Dans ce monde, les institutions multilatérales — foyers de coopération mondiale — revêtiront une importance croissante. Mais il faut qu’elles gardent leur pertinence. Elles doivent s’adapter à la nouvelle mondialisation.
Je suis heureux de constater que le FMI joue son rôle. Un rôle qui a été essentiel durant la crise, où nos programmes de prêt ont été décisifs — notamment à la faveur d’accords avec certains pays avancés que peu d’observateurs auraient pu prévoir. Nous nous efforçons désormais de mieux saisir les relations d’interdépendance complexes qui caractérisent l’économie mondiale. Nous voulons être mieux à même de prévenir les crises, pas simplement de les gérer.
Nous avons opéré beaucoup de changements. Nous avons mis en place un nouvel exercice d’alerte avancée. Nous publions de nouveaux rapports sur les effets de contagion, qui examinent en quoi les politiques nationales de cinq grandes économies systémiques agissent sur le reste du monde. Nous avons rendu obligatoires les programmes d’évaluation du secteur financier pour les pays d’importance systémique. Nous offrons un meilleur suivi des flux de capitaux mondiaux. Nous œuvrons avec le G-20 pour faire de la coopération un moteur de croissance.
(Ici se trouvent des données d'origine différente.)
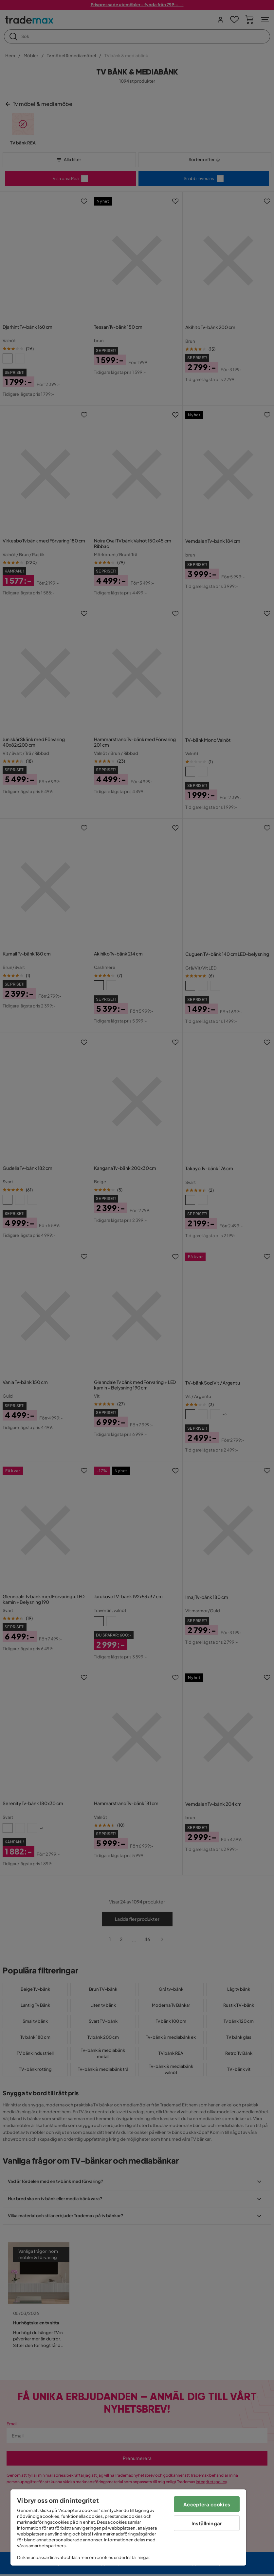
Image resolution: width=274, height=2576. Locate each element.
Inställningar (207, 2523)
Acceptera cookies (206, 2504)
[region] (128, 2527)
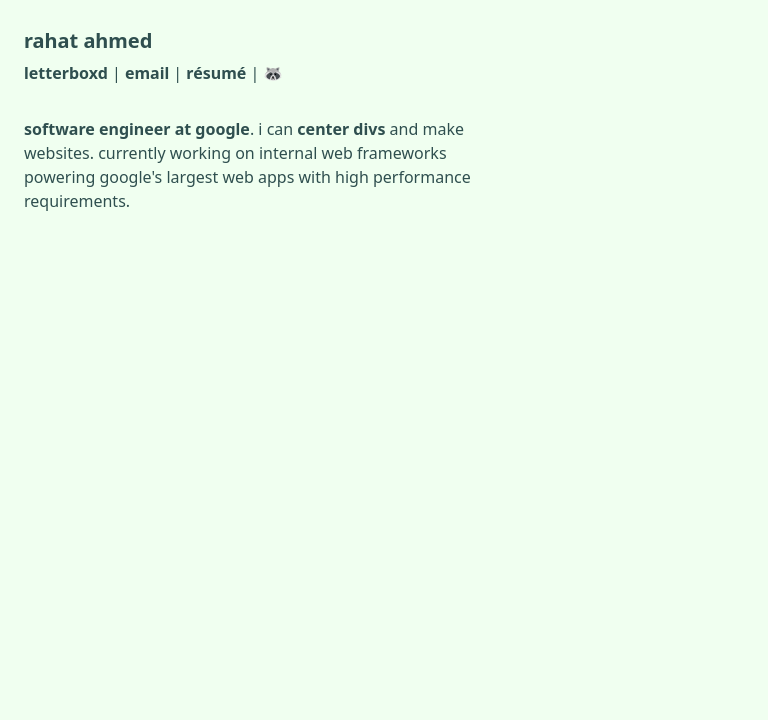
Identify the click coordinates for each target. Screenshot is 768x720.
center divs (341, 129)
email (147, 73)
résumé (216, 73)
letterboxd (66, 73)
Nous avons entrepris de renforcer le dispositif mondial de protection financière pour épargner aux pays des revers de fortune soudains.
Mais nous devons nous armer de légitimité et refléter la réalité économique du xxie siècle. De là l’importance des récentes réformes de gouvernance du FMI. L’an dernier, nos États membres ont convenu de transférer plus de 6 % des voix aux pays émergents et aux pays en développement — en sus du transfert de 2,7 % de 2008. Le Brésil, la Chine, l’Inde et la Russie figurent désormais parmi nos dix plus grands actionnaires. Nous sommes ainsi mieux à même de nous acquitter de notre mission, une mission de stabilité macroéconomique, aujourd’hui plus pertinente que jamais.
Conclusion
Les défis que nous devons relever aujourd’hui n’ont rien de nouveau. Déjà en 1933, John Maynard Keynes — un des pères fondateurs du FMI — écrivait «Le capitalisme international et néanmoins individualiste, décadent mais dominant depuis la fin de la guerre, n’est pas une réussite. Il n’est ni intelligent, ni beau, ni juste, ni vertueux, et il ne tient pas ses promesses. En bref, nous ne l’aimons pas et nous commençons à le mépriser. Mais quand nous nous demandons par quoi le remplacer, nous sommes extrêmement perplexes».
Aujourd’hui nous nous heurtons à des défis étrangement similaires. Nous sommes en train de surmonter des obstacles dont la nature et les causes le sont, elles aussi. Mais nous ne devons pas perdre de vue que les institutions créées dans l’après-guerre ont montré leur pérennité, ouvrant une période de paix, de prospérité, de coopération et de stabilité sans précédent.
C’est dans ce monde qu’est né le FMI. Un monde où le multilatéralisme comptait. Un monde où les fruits de la croissance étaient amplement partagés. Un monde où l’État et le marché se complétaient et s’équilibraient.
Aujourd’hui il nous appartient de reconstruire ce type de monde. Bien entendu il ne s’agit pas de revivre les années 40. Nous ne voulons pas d’un monde dominé par une poignée de pays. Nous ne voulons pas tourner le dos à l’ouverture. Nous pouvons toutefois revenir aux principes sur lesquels fut construite l’économie de l’après-guerre. Nous pouvons nous inspirer du passé pour dessiner l’avenir.
Or, le FMI a justement un rôle primordial à jouer. Il doit renouer avec sa mission originelle, celle de promouvoir la coopération et de combattre les causes économiques de la guerre.
L’avenir vous appartient. Vous en serez-les dirigeants. Quel monde voulez-vous façonner? Un monde plus intelligent, plus juste, et plus vertueux, n’est-ce pas? Merci de votre attention.